Bazaar

Merge lp:~gz/bzr/remove_monkey_patched_elementtree_escaping_614522 into lp:bzr

remove_monkey_patched_elementtree_escaping_614522
Merge into bzr.dev

Proposed by Martin Packman on 2010-08-29

Status:

Merged

Approved by:

John A Meinel on 2010-08-30

Approved revision:

no longer in the source branch.

Merged at revision:

5407

Proposed branch:

lp:~gz/bzr/remove_monkey_patched_elementtree_escaping_614522

Merge into:

lp:bzr

Diff against target:

85 lines (+2/-67)

1 file modified

bzrlib/xml_serializer.py (+2/-67)

To merge this branch:

bzr merge lp:~gz/bzr/remove_monkey_patched_elementtree_escaping_614522

High

Fix Released

Link a bug report

Reviewer	Review Type	Date Requested	Status
John A Meinel		2010-08-29	Approve on 2010-08-30
Review via email: mp+34028@code.launchpad.net

Commit message

Remove monkey patching for elementtree, we do it differently anyway

Description of the change

The monkey patching of some ElementTree escaping functions for performance purposes mangles the output with newer versions of the library.

As this kind of thing is a bad idea and it's unclear to me what improvement this provides, this branch just removes all of that.

I expect people using non-ascii characters with this code on Python 2.7 currently risk corrupting their branch or something.

Revision history for this message

Jelmer Vernooij (jelmer) wrote on 2010-08-29:

Do we still use XML anywhere other than pre-2a formats?

Revision history for this message

Jelmer Vernooij (jelmer) wrote on 2010-08-29:

(If the optimization is only relevant for pre-2a formats then it would be an easier choice to get rid of an optimization).

Revision history for this message

John A Meinel (jameinel) wrote on 2010-08-29:

-----BEGIN PGP SIGNED MESSAGE-----
Hash: SHA1

On 8/29/2010 1:51 PM, Jelmer Vernooij wrote:
> (If the optimization is only relevant for pre-2a formats then it would be an easier choice to get rid of an optimization).

we only use xml for bundles in 2a.
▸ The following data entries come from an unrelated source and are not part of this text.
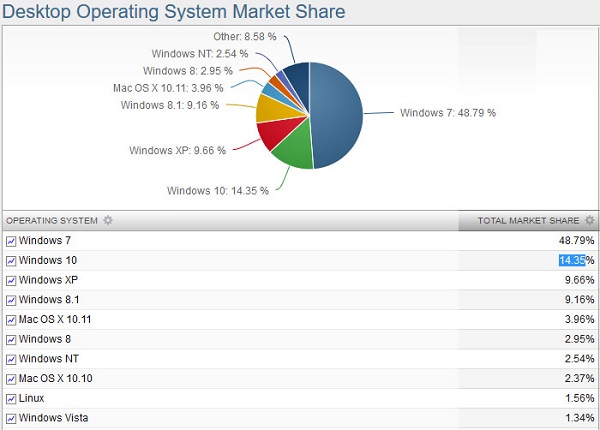
Task: Uncheck the Windows 8.1 row checkbox
Action: point(11,300)
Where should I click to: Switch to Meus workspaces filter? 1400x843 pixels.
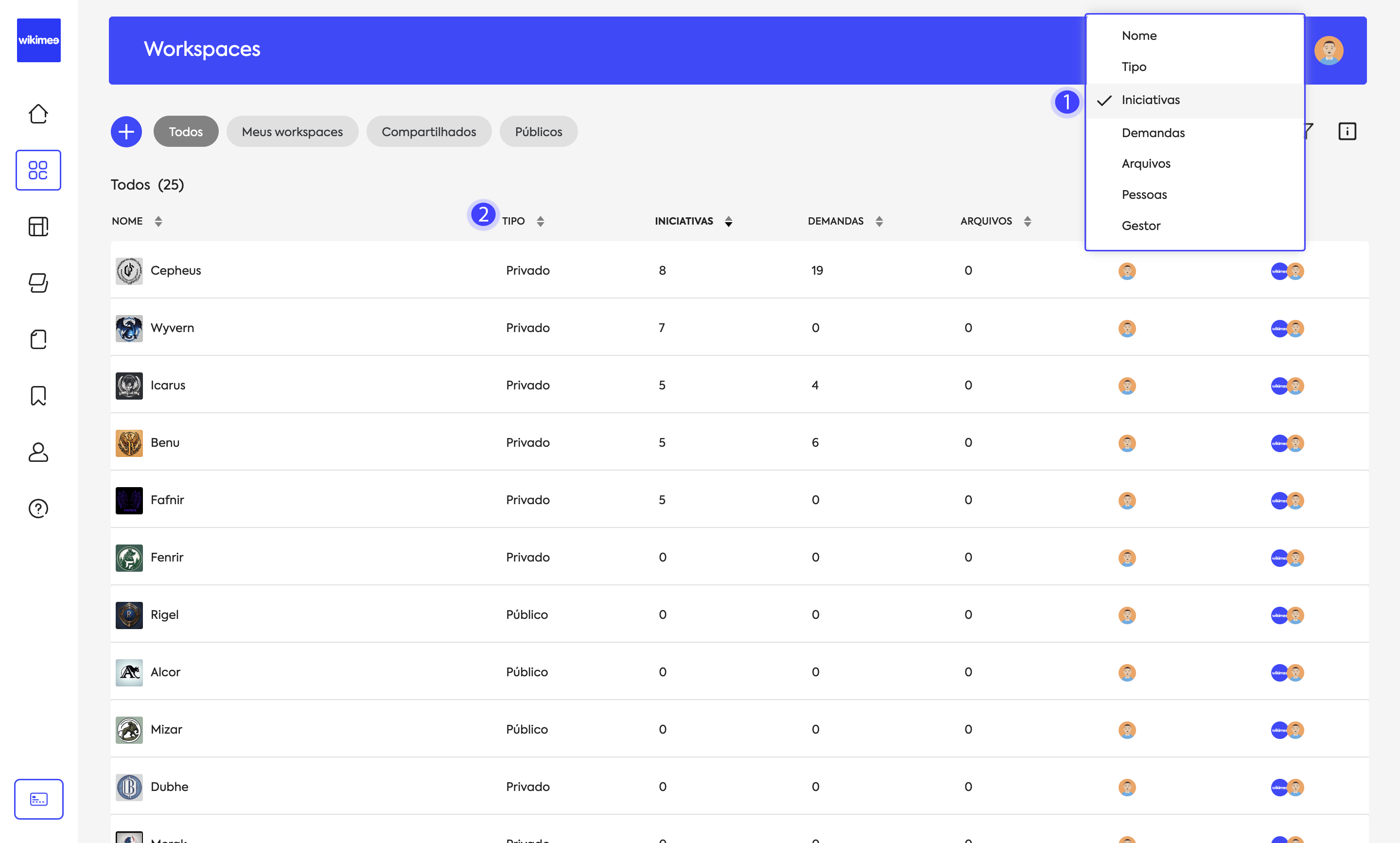(x=292, y=132)
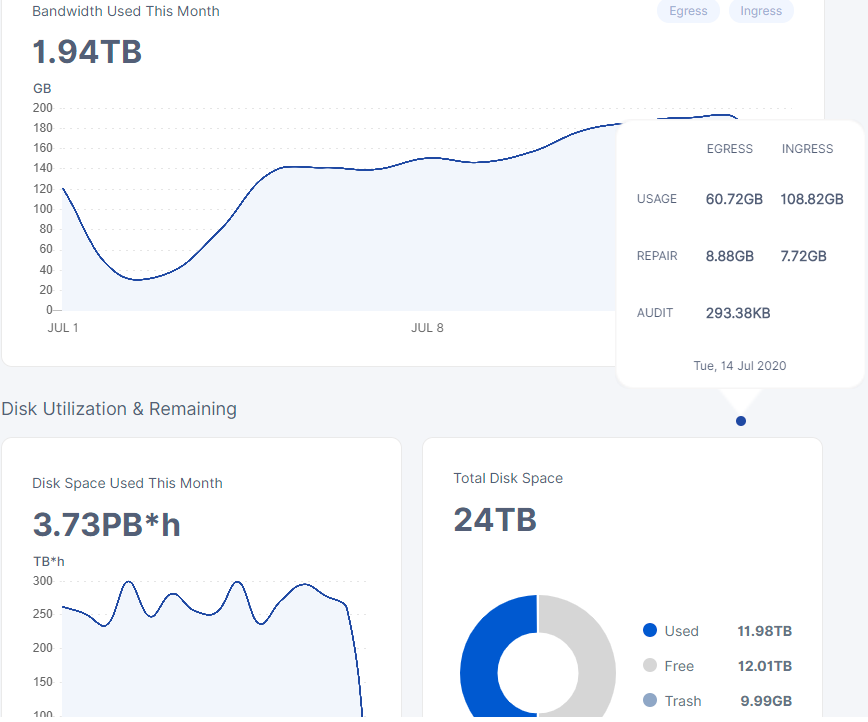
Task: Toggle the Egress bandwidth filter
Action: click(x=688, y=11)
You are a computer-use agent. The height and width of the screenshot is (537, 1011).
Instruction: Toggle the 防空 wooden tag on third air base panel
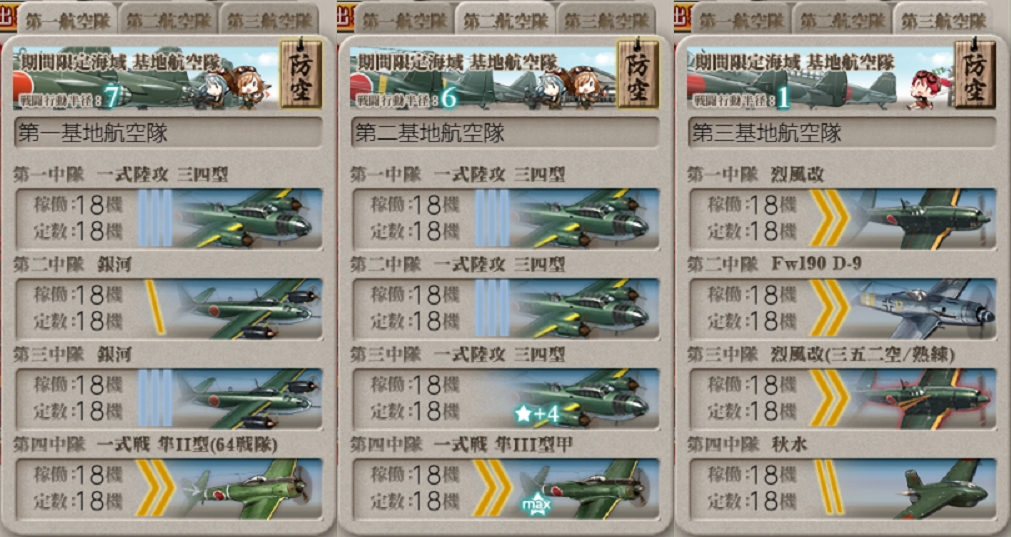click(975, 73)
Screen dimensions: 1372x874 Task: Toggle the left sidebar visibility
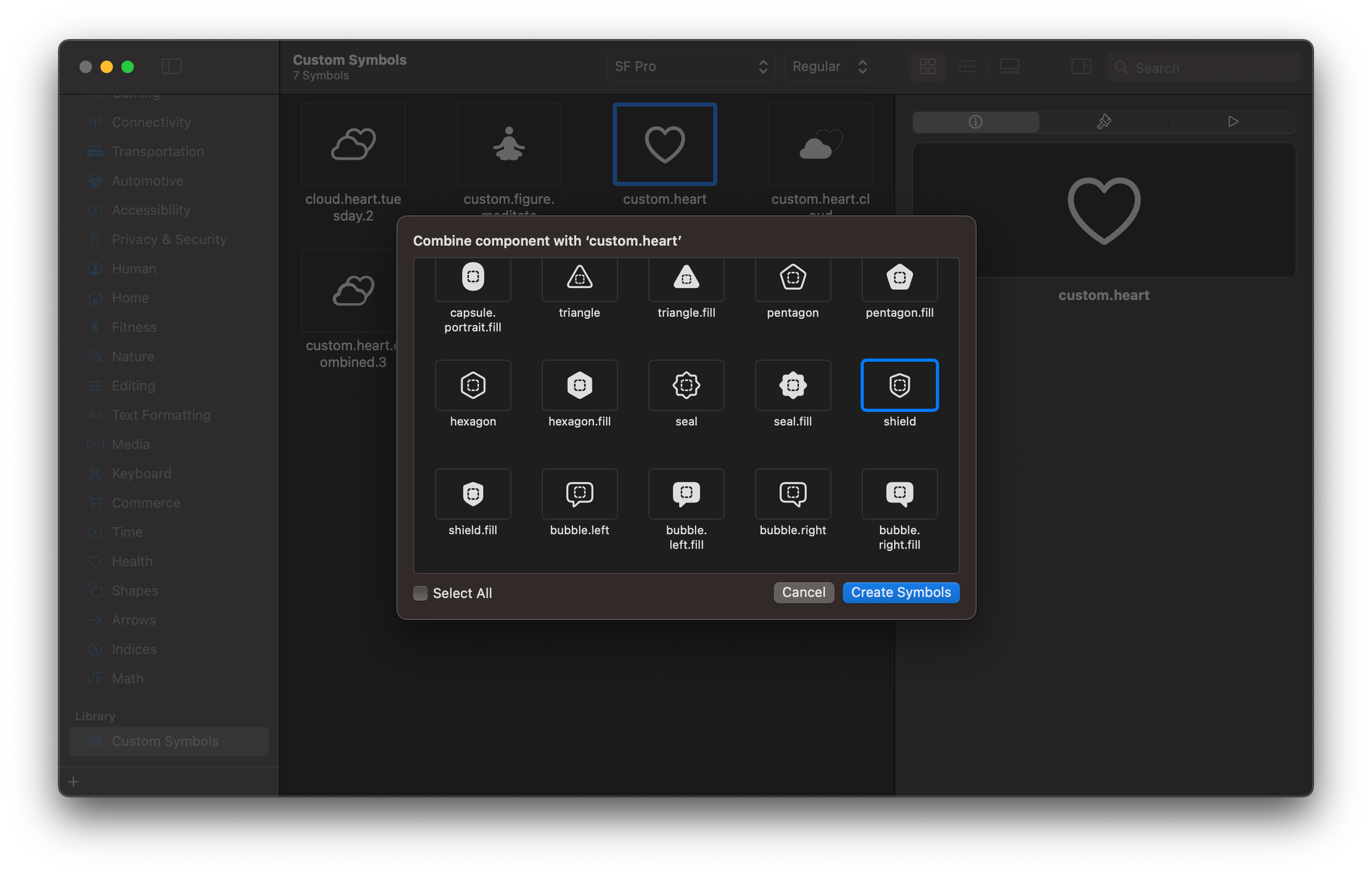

So not everyday, but it does get used
from time to time.

John
=:->

-----BEGIN PGP SIGNATURE-----
Version: GnuPG v1.4.9 (Cygwin)
Comment: Using GnuPG with Mozilla - http://enigmail.mozdev.org/

iEYEARECAAYFAkx6ueAACgkQJdeBCYSNAAN6qgCgqm1wOHDEK9lMcbGyVYcvbK+O
hoIAmwfDioXiaVeO4di3Ia2xHHyiJfrB
=uqPs
-----END PGP SIGNATURE-----

Revision history for this message

Martin Packman (gz) wrote on 2010-08-30:

Okay, I'm confused now. Every microbenchmark I could cook up the bzrlib version of the _escape_cdata is actually slower than the original. So, I tried profiling bundle, and sure enough there's an xml escaping function high up in the list, but it's not the etree one:

502 0 205.1471 16.3189 <C:\Python24\Lib\site-packages\bzrlib\xml8.py>:217(write_inventory)
+2610268 0 13.1339 8.5832 +<C:\Python24\Lib\site-packages\bzrlib\xml8.py>:94(_encode_and_escape)

So, what command can I run instead to measure how much ripping this code out hurts performance?

Revision history for this message

John A Meinel (jameinel) wrote on 2010-08-30:

-----BEGIN PGP SIGNED MESSAGE-----
Hash: SHA1

On 8/30/2010 7:44 AM, Martin [gz] wrote:
> Okay, I'm confused now. Every microbenchmark I could cook up the bzrlib version of the _escape_cdata is actually slower than the original. So, I tried profiling bundle, and sure enough there's an xml escaping function high up in the list, but it's not the etree one:
>
> 502 0 205.1471 16.3189 <C:\Python24\Lib\site-packages\bzrlib\xml8.py>:217(write_inventory)
> +2610268 0 13.1339 8.5832 +<C:\Python24\Lib\site-packages\bzrlib\xml8.py>:94(_encode_and_escape)
>
> So, what command can I run instead to measure how much ripping this code out hurts performance?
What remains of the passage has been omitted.